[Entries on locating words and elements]
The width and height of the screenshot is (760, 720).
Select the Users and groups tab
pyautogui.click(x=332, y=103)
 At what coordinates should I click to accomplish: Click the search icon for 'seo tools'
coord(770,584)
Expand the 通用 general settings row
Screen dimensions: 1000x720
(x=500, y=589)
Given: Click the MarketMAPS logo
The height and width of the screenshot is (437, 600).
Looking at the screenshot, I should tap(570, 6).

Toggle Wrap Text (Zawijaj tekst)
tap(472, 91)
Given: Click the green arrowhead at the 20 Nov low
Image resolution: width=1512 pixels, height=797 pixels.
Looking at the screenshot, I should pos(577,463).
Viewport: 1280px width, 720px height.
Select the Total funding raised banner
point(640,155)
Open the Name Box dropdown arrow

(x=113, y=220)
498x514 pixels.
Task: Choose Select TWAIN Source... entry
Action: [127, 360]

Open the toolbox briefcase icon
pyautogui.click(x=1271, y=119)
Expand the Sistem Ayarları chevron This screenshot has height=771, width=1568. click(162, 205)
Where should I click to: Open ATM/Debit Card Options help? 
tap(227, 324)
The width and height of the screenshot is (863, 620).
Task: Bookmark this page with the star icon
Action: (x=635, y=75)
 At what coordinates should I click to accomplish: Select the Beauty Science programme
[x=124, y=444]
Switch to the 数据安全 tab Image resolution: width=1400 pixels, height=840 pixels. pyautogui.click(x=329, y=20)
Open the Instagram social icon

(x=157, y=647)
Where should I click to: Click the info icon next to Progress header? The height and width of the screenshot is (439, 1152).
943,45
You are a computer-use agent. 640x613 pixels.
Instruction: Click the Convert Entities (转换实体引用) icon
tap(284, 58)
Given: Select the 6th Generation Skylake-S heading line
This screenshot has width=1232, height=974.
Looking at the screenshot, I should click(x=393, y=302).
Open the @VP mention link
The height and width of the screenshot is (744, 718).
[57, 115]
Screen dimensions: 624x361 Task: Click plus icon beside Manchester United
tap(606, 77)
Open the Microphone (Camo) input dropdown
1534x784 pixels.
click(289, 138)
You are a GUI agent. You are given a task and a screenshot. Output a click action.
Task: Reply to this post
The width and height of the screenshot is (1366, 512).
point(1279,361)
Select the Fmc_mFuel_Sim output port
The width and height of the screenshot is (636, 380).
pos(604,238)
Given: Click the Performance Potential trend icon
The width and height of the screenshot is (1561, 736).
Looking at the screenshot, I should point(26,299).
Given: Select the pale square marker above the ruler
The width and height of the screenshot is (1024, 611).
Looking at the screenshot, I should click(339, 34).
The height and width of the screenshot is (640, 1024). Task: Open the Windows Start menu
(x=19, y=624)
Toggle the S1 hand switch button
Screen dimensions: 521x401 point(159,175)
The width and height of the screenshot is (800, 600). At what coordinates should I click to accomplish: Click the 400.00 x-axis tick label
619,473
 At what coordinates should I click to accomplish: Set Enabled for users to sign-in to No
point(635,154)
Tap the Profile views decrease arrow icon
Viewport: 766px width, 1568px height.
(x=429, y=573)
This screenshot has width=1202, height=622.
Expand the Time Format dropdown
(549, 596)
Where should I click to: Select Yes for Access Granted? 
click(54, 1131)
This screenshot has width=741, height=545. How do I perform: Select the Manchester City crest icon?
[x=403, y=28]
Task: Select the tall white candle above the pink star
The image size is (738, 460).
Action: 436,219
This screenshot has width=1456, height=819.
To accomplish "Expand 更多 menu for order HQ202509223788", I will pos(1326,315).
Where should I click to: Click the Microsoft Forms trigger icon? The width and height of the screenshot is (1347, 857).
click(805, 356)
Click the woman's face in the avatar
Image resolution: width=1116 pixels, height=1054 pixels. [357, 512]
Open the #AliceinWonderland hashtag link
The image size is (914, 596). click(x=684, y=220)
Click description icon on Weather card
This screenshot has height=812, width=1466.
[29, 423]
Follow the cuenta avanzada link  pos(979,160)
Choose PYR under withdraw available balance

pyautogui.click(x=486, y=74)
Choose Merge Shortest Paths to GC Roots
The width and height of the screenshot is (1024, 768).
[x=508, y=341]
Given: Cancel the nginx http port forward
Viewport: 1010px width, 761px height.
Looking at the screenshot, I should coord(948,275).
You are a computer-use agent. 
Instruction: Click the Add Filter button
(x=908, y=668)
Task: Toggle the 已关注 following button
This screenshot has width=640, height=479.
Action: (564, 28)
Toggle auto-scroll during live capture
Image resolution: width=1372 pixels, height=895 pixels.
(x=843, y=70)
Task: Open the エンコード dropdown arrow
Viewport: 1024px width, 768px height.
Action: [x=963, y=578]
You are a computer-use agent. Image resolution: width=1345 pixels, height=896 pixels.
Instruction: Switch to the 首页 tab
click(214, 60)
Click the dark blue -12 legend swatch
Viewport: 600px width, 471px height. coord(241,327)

PROBLEM STATEMENT
Can you present the lines above as a numbered list, leaving out the blank ones?

WRITTEN SOLUTION
1. The width and height of the screenshot is (760, 720).
2. Select the Users and groups tab
3. pyautogui.click(x=332, y=103)
4.  At what coordinates should I click to accomplish: Click the search icon for 'seo tools'
5. coord(770,584)
6. Expand the 通用 general settings row
7. Screen dimensions: 1000x720
8. (x=500, y=589)
9. Given: Click the MarketMAPS logo
10. The height and width of the screenshot is (437, 600).
11. Looking at the screenshot, I should tap(570, 6).
12. Toggle Wrap Text (Zawijaj tekst)
13. tap(472, 91)
14. Given: Click the green arrowhead at the 20 Nov low
15. Image resolution: width=1512 pixels, height=797 pixels.
16. Looking at the screenshot, I should pos(577,463).
17. Viewport: 1280px width, 720px height.
18. Select the Total funding raised banner
19. point(640,155)
20. Open the Name Box dropdown arrow
21. (x=113, y=220)
22. 498x514 pixels.
23. Task: Choose Select TWAIN Source... entry
24. Action: [127, 360]
25. Open the toolbox briefcase icon
26. pyautogui.click(x=1271, y=119)
27. Expand the Sistem Ayarları chevron This screenshot has height=771, width=1568. click(162, 205)
28. Where should I click to: Open ATM/Debit Card Options help? 
29. tap(227, 324)
30. The width and height of the screenshot is (863, 620).
31. Task: Bookmark this page with the star icon
32. Action: (x=635, y=75)
33.  At what coordinates should I click to accomplish: Select the Beauty Science programme
34. [x=124, y=444]
35. Switch to the 数据安全 tab Image resolution: width=1400 pixels, height=840 pixels. pyautogui.click(x=329, y=20)
36. Open the Instagram social icon
37. (x=157, y=647)
38. Where should I click to: Click the info icon next to Progress header? The height and width of the screenshot is (439, 1152).
39. 943,45
40. You are a computer-use agent. 640x613 pixels.
41. Instruction: Click the Convert Entities (转换实体引用) icon
42. tap(284, 58)
43. Given: Select the 6th Generation Skylake-S heading line
44. This screenshot has width=1232, height=974.
45. Looking at the screenshot, I should click(x=393, y=302).
46. Open the @VP mention link
47. The height and width of the screenshot is (744, 718).
48. [57, 115]
49. Screen dimensions: 624x361 Task: Click plus icon beside Manchester United
50. tap(606, 77)
51. Open the Microphone (Camo) input dropdown
52. 1534x784 pixels.
53. click(289, 138)
54. You are a GUI agent. You are given a task and a screenshot. Output a click action.
55. Task: Reply to this post
56. The width and height of the screenshot is (1366, 512).
57. point(1279,361)
58. Select the Fmc_mFuel_Sim output port
59. The width and height of the screenshot is (636, 380).
60. pos(604,238)
61. Given: Click the Performance Potential trend icon
62. The width and height of the screenshot is (1561, 736).
63. Looking at the screenshot, I should point(26,299).
64. Given: Select the pale square marker above the ruler
65. The width and height of the screenshot is (1024, 611).
66. Looking at the screenshot, I should click(339, 34).
67. The height and width of the screenshot is (640, 1024). Task: Open the Windows Start menu
68. (x=19, y=624)
69. Toggle the S1 hand switch button
70. Screen dimensions: 521x401 point(159,175)
71. The width and height of the screenshot is (800, 600). At what coordinates should I click to accomplish: Click the 400.00 x-axis tick label
72. 619,473
73.  At what coordinates should I click to accomplish: Set Enabled for users to sign-in to No
74. point(635,154)
75. Tap the Profile views decrease arrow icon
76. Viewport: 766px width, 1568px height.
77. (x=429, y=573)
78. This screenshot has width=1202, height=622.
79. Expand the Time Format dropdown
80. (549, 596)
81. Where should I click to: Select Yes for Access Granted? 
82. click(54, 1131)
83. This screenshot has width=741, height=545. How do I perform: Select the Manchester City crest icon?
84. [x=403, y=28]
85. Task: Select the tall white candle above the pink star
86. The image size is (738, 460).
87. Action: 436,219
88. This screenshot has width=1456, height=819.
89. To accomplish "Expand 更多 menu for order HQ202509223788", I will pos(1326,315).
90. Where should I click to: Click the Microsoft Forms trigger icon? The width and height of the screenshot is (1347, 857).
91. click(805, 356)
92. Click the woman's face in the avatar
93. Image resolution: width=1116 pixels, height=1054 pixels. [357, 512]
94. Open the #AliceinWonderland hashtag link
95. The image size is (914, 596). click(x=684, y=220)
96. Click description icon on Weather card
97. This screenshot has height=812, width=1466.
98. [29, 423]
99. Follow the cuenta avanzada link  pos(979,160)
100. Choose PYR under withdraw available balance
101. pyautogui.click(x=486, y=74)
102. Choose Merge Shortest Paths to GC Roots
103. The width and height of the screenshot is (1024, 768).
104. [x=508, y=341]
105. Given: Cancel the nginx http port forward
106. Viewport: 1010px width, 761px height.
107. Looking at the screenshot, I should coord(948,275).
108. You are a computer-use agent. 
109. Instruction: Click the Add Filter button
110. (x=908, y=668)
111. Task: Toggle the 已关注 following button
112. This screenshot has width=640, height=479.
113. Action: (564, 28)
114. Toggle auto-scroll during live capture
115. Image resolution: width=1372 pixels, height=895 pixels.
116. (x=843, y=70)
117. Task: Open the エンコード dropdown arrow
118. Viewport: 1024px width, 768px height.
119. Action: [x=963, y=578]
120. You are a computer-use agent. Image resolution: width=1345 pixels, height=896 pixels.
121. Instruction: Switch to the 首页 tab
122. click(214, 60)
123. Click the dark blue -12 legend swatch
124. Viewport: 600px width, 471px height. coord(241,327)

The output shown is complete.